Microbial load is a crucial but often overlooked factor in understanding the associations between the gut microbiome and various diseases. Researchers in the group of Peer Bork, PhD, at EMBL Heidelberg developed a machine learning model that estimates microbial load, a measure of the density of microbes in the gut, without additional experimental procedures, potentially transforming the way scientists analyze microbiomes.
The study highlights the importance of microbial load, as opposed to the more often used microbial composition, as a metric in microbiome research. The paper published in Cell is titled, “Fecal microbial load is a major determinant of gut microbiome variation and a confounder for disease associations.”
While microbiome research typically focuses on microbial composition—the proportional variety of bacteria, viruses, and other microorganisms within a sample—the total amount of microbes can provide a different view of microbiome data. Composition research approaches have provided insights into how specific microbes are associated with some diseases, but the total amount of these same microbes may have differing associations or impacts on diseases.
“We wanted to develop a new method that required no additional experimental methods to quantify microbial load,” said Suguru Nishijima, PhD, first author of the Cell report. This new model allows researchers to estimate microbial load based solely on microbial composition data, bypassing challenges to time-consuming and costly experimental methods for measuring microbial loads directly.
Nishijima added, “We had access to large datasets with both microbial composition and experimentally measured microbial load data. We wanted to see if we could use these to train a machine-learning model to estimate microbial load given microbial composition alone.”
To build and validate their machine-learning model, the researchers used data from two large-scale EU-funded projects: the GALAXY/MicrobLiver and Metacardis consortia, including data from more than 3,700 individuals. When tested on a separate dataset, the model successfully and accurately predicted microbial loads. They then applied the model to a much larger dataset comprising more than 27,000 individuals from 159 studies in 45 countries.
“Importantly, many microbial species previously thought to be associated with disease were more strongly explained by variations in microbial load,” Nishijima noted.
The analysis revealed new insights into microbial density variations stemming from various factors besides disease. Medications can significantly impact microbial loads. Digestive distress causes fluctuations in microbial load—diarrhea and constipation can reduce or increase microbial load, respectively. Furthermore, demographic factors including age and sex can impact microbial loads. Young people tend to have lower microbial loads than older individuals and women tend to have higher microbial loads than men, although there might be a link to constipation as women report constipation more frequently than men.

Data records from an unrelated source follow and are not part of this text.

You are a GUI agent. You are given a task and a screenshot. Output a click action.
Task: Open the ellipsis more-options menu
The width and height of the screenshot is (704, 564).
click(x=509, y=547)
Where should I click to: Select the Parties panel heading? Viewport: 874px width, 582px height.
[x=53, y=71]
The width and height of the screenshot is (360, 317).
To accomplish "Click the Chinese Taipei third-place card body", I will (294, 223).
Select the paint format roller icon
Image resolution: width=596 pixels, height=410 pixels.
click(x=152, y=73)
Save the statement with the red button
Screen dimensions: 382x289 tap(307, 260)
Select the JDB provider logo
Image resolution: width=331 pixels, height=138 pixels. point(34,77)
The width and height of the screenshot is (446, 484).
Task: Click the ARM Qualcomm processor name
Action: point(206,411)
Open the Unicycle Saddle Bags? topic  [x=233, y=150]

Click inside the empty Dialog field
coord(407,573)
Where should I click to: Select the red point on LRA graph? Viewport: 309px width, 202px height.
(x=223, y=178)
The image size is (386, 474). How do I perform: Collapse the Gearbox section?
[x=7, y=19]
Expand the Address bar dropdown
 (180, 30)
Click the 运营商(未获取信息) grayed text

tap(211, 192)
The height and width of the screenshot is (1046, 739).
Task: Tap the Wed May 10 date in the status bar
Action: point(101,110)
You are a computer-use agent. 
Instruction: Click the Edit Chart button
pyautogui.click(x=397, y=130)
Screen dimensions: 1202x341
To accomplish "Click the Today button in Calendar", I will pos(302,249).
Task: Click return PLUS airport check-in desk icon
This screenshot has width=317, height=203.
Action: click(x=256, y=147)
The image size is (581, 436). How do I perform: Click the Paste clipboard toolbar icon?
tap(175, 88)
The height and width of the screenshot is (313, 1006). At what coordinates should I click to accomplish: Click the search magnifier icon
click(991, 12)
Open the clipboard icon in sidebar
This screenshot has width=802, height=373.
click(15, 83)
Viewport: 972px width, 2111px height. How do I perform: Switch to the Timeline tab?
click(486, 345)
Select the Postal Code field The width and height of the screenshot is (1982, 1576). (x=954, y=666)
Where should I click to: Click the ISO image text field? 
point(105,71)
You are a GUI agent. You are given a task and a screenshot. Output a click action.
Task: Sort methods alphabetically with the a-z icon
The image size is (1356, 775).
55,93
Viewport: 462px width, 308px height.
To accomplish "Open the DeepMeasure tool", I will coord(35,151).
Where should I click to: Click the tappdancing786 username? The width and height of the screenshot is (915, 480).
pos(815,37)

“These findings suggest that changes in microbial load, rather than the disease itself, may be the driver of shifts in the microbiome in patients. However, certain disease-microbe associations remained, and this shows that these are truly robust.” Nishijima concluded, “This further confirms the importance of including microbial load in microbiome association studies to avoid false positives or false negatives.”
The machine-learning model developed by Nishijima and colleagues is the first to predict microbial loads from composition data. This new model, available for other researchers to use for free, is expected to have additional uses outside of the initial gut microbiome studies.
Bork, who is director at EMBL Heidelberg, shared his thoughts on the broader impacts of this model: “Our oceans, soils, rivers are all teeming with microbes, and understanding these microbiomes could yield valuable insights to help preserve our planetary health. This study shows us that microbial load is an important measure that must be taken into account in such studies. Thus, we will work towards translating the knowledge on the gut microbiome to other habitats.”